(Records from a data collection)
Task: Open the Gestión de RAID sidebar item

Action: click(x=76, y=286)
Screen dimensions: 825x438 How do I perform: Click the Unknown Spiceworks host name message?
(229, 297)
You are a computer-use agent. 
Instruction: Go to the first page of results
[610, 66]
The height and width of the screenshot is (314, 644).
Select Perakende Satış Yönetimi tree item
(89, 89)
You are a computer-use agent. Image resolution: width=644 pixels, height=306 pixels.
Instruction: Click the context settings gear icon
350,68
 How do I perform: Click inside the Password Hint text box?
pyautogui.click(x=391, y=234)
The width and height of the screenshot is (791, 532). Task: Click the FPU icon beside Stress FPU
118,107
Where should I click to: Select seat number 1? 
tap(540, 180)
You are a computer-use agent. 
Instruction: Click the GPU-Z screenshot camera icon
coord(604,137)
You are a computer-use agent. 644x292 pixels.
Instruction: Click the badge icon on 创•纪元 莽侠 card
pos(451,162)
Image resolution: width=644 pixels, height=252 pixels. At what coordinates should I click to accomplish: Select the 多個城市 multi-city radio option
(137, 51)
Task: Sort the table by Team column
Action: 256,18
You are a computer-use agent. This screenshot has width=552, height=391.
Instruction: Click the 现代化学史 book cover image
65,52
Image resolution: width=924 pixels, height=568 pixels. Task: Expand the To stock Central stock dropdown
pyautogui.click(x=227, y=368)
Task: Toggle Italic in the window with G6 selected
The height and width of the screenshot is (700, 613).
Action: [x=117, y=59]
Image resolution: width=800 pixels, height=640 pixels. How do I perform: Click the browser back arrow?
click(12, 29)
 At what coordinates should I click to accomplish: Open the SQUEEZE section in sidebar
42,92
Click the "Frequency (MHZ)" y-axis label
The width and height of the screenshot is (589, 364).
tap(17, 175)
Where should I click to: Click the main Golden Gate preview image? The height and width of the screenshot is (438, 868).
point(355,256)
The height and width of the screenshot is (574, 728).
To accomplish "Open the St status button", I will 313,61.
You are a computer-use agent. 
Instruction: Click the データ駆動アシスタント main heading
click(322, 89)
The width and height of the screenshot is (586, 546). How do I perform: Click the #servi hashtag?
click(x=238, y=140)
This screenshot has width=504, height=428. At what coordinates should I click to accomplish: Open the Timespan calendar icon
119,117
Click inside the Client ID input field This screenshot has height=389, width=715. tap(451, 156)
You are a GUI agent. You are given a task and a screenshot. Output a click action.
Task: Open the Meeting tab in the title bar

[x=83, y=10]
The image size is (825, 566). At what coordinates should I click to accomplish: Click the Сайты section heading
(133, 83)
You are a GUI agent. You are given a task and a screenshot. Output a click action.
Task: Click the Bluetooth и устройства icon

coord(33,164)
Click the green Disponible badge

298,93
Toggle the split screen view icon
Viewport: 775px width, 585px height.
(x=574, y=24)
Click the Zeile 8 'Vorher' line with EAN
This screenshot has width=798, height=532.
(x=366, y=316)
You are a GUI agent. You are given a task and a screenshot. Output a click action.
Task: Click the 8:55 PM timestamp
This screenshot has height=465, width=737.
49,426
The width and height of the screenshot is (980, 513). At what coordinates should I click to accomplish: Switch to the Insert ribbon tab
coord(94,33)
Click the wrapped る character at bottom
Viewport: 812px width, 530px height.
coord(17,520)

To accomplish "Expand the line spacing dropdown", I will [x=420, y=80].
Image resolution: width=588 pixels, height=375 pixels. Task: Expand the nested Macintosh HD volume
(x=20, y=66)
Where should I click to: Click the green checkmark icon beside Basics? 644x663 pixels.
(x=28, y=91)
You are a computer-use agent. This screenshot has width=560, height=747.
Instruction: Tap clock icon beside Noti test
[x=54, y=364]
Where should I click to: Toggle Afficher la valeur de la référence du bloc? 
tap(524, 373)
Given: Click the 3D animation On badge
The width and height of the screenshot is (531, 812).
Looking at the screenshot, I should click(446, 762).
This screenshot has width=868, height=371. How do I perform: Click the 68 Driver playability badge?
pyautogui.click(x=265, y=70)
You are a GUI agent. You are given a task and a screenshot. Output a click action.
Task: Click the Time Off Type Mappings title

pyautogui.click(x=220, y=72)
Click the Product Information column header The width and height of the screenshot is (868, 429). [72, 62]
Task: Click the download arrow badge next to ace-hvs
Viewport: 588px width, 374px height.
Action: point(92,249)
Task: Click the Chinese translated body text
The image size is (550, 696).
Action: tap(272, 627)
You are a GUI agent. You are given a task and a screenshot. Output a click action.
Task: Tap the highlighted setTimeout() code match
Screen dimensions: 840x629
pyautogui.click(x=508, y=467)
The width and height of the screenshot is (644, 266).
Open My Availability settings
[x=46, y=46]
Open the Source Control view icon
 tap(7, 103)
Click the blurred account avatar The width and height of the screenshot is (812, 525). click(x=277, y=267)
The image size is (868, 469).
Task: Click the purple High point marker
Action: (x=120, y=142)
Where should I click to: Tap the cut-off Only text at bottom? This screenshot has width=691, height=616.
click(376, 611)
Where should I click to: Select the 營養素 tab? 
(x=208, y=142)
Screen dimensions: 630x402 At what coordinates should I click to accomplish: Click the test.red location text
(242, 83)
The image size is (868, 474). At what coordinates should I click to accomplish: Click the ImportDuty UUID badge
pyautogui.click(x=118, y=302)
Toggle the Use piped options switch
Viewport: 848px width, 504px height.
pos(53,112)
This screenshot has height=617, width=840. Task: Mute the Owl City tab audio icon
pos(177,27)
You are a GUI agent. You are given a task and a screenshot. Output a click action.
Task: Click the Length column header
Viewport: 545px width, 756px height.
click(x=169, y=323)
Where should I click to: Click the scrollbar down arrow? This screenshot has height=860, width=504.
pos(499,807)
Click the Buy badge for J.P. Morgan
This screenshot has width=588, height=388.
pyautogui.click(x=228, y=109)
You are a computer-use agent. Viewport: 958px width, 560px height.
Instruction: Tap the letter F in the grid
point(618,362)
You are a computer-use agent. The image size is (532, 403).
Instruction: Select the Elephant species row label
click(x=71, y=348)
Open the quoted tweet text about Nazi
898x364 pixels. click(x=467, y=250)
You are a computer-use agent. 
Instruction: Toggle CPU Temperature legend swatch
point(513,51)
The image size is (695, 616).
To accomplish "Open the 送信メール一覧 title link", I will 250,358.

PROBLEM:
Keeping each line exactly as it is, retype all of the data.

EXPECTED ANSWER:
Task: Open the Gestión de RAID sidebar item

Action: click(x=76, y=286)
Screen dimensions: 825x438 How do I perform: Click the Unknown Spiceworks host name message?
(229, 297)
You are a computer-use agent. 
Instruction: Go to the first page of results
[610, 66]
The height and width of the screenshot is (314, 644).
Select Perakende Satış Yönetimi tree item
(89, 89)
You are a computer-use agent. Image resolution: width=644 pixels, height=306 pixels.
Instruction: Click the context settings gear icon
350,68
 How do I perform: Click inside the Password Hint text box?
pyautogui.click(x=391, y=234)
The width and height of the screenshot is (791, 532). Task: Click the FPU icon beside Stress FPU
118,107
Where should I click to: Select seat number 1? 
tap(540, 180)
You are a computer-use agent. 
Instruction: Click the GPU-Z screenshot camera icon
coord(604,137)
You are a computer-use agent. 644x292 pixels.
Instruction: Click the badge icon on 创•纪元 莽侠 card
pos(451,162)
Image resolution: width=644 pixels, height=252 pixels. At what coordinates should I click to accomplish: Select the 多個城市 multi-city radio option
(137, 51)
Task: Sort the table by Team column
Action: 256,18
You are a computer-use agent. This screenshot has width=552, height=391.
Instruction: Click the 现代化学史 book cover image
65,52
Image resolution: width=924 pixels, height=568 pixels. Task: Expand the To stock Central stock dropdown
pyautogui.click(x=227, y=368)
Task: Toggle Italic in the window with G6 selected
The height and width of the screenshot is (700, 613).
Action: [x=117, y=59]
Image resolution: width=800 pixels, height=640 pixels. How do I perform: Click the browser back arrow?
click(12, 29)
 At what coordinates should I click to accomplish: Open the SQUEEZE section in sidebar
42,92
Click the "Frequency (MHZ)" y-axis label
The width and height of the screenshot is (589, 364).
tap(17, 175)
Where should I click to: Click the main Golden Gate preview image? The height and width of the screenshot is (438, 868).
point(355,256)
The height and width of the screenshot is (574, 728).
To accomplish "Open the St status button", I will 313,61.
You are a computer-use agent. 
Instruction: Click the データ駆動アシスタント main heading
click(322, 89)
The width and height of the screenshot is (586, 546). How do I perform: Click the #servi hashtag?
click(x=238, y=140)
This screenshot has width=504, height=428. At what coordinates should I click to accomplish: Open the Timespan calendar icon
119,117
Click inside the Client ID input field This screenshot has height=389, width=715. tap(451, 156)
You are a GUI agent. You are given a task and a screenshot. Output a click action.
Task: Open the Meeting tab in the title bar

[x=83, y=10]
The image size is (825, 566). At what coordinates should I click to accomplish: Click the Сайты section heading
(133, 83)
You are a GUI agent. You are given a task and a screenshot. Output a click action.
Task: Click the Bluetooth и устройства icon

coord(33,164)
Click the green Disponible badge

298,93
Toggle the split screen view icon
Viewport: 775px width, 585px height.
(x=574, y=24)
Click the Zeile 8 'Vorher' line with EAN
This screenshot has width=798, height=532.
(x=366, y=316)
You are a GUI agent. You are given a task and a screenshot. Output a click action.
Task: Click the 8:55 PM timestamp
This screenshot has height=465, width=737.
49,426
The width and height of the screenshot is (980, 513). At what coordinates should I click to accomplish: Switch to the Insert ribbon tab
coord(94,33)
Click the wrapped る character at bottom
Viewport: 812px width, 530px height.
coord(17,520)

To accomplish "Expand the line spacing dropdown", I will [x=420, y=80].
Image resolution: width=588 pixels, height=375 pixels. Task: Expand the nested Macintosh HD volume
(x=20, y=66)
Where should I click to: Click the green checkmark icon beside Basics? 644x663 pixels.
(x=28, y=91)
You are a computer-use agent. This screenshot has width=560, height=747.
Instruction: Tap clock icon beside Noti test
[x=54, y=364]
Where should I click to: Toggle Afficher la valeur de la référence du bloc? 
tap(524, 373)
Given: Click the 3D animation On badge
The width and height of the screenshot is (531, 812).
Looking at the screenshot, I should click(446, 762).
This screenshot has width=868, height=371. How do I perform: Click the 68 Driver playability badge?
pyautogui.click(x=265, y=70)
You are a GUI agent. You are given a task and a screenshot. Output a click action.
Task: Click the Time Off Type Mappings title

pyautogui.click(x=220, y=72)
Click the Product Information column header The width and height of the screenshot is (868, 429). [72, 62]
Task: Click the download arrow badge next to ace-hvs
Viewport: 588px width, 374px height.
Action: point(92,249)
Task: Click the Chinese translated body text
The image size is (550, 696).
Action: tap(272, 627)
You are a GUI agent. You are given a task and a screenshot. Output a click action.
Task: Tap the highlighted setTimeout() code match
Screen dimensions: 840x629
pyautogui.click(x=508, y=467)
The width and height of the screenshot is (644, 266).
Open My Availability settings
[x=46, y=46]
Open the Source Control view icon
 tap(7, 103)
Click the blurred account avatar The width and height of the screenshot is (812, 525). click(x=277, y=267)
The image size is (868, 469).
Task: Click the purple High point marker
Action: (x=120, y=142)
Where should I click to: Tap the cut-off Only text at bottom? This screenshot has width=691, height=616.
click(376, 611)
Where should I click to: Select the 營養素 tab? 
(x=208, y=142)
Screen dimensions: 630x402 At what coordinates should I click to accomplish: Click the test.red location text
(242, 83)
The image size is (868, 474). At what coordinates should I click to accomplish: Click the ImportDuty UUID badge
pyautogui.click(x=118, y=302)
Toggle the Use piped options switch
Viewport: 848px width, 504px height.
pos(53,112)
This screenshot has height=617, width=840. Task: Mute the Owl City tab audio icon
pos(177,27)
You are a GUI agent. You are given a task and a screenshot. Output a click action.
Task: Click the Length column header
Viewport: 545px width, 756px height.
click(x=169, y=323)
Where should I click to: Click the scrollbar down arrow? This screenshot has height=860, width=504.
pos(499,807)
Click the Buy badge for J.P. Morgan
This screenshot has width=588, height=388.
pyautogui.click(x=228, y=109)
You are a computer-use agent. Viewport: 958px width, 560px height.
Instruction: Tap the letter F in the grid
point(618,362)
You are a computer-use agent. The image size is (532, 403).
Instruction: Select the Elephant species row label
click(x=71, y=348)
Open the quoted tweet text about Nazi
898x364 pixels. click(x=467, y=250)
You are a computer-use agent. 
Instruction: Toggle CPU Temperature legend swatch
point(513,51)
The image size is (695, 616).
To accomplish "Open the 送信メール一覧 title link", I will 250,358.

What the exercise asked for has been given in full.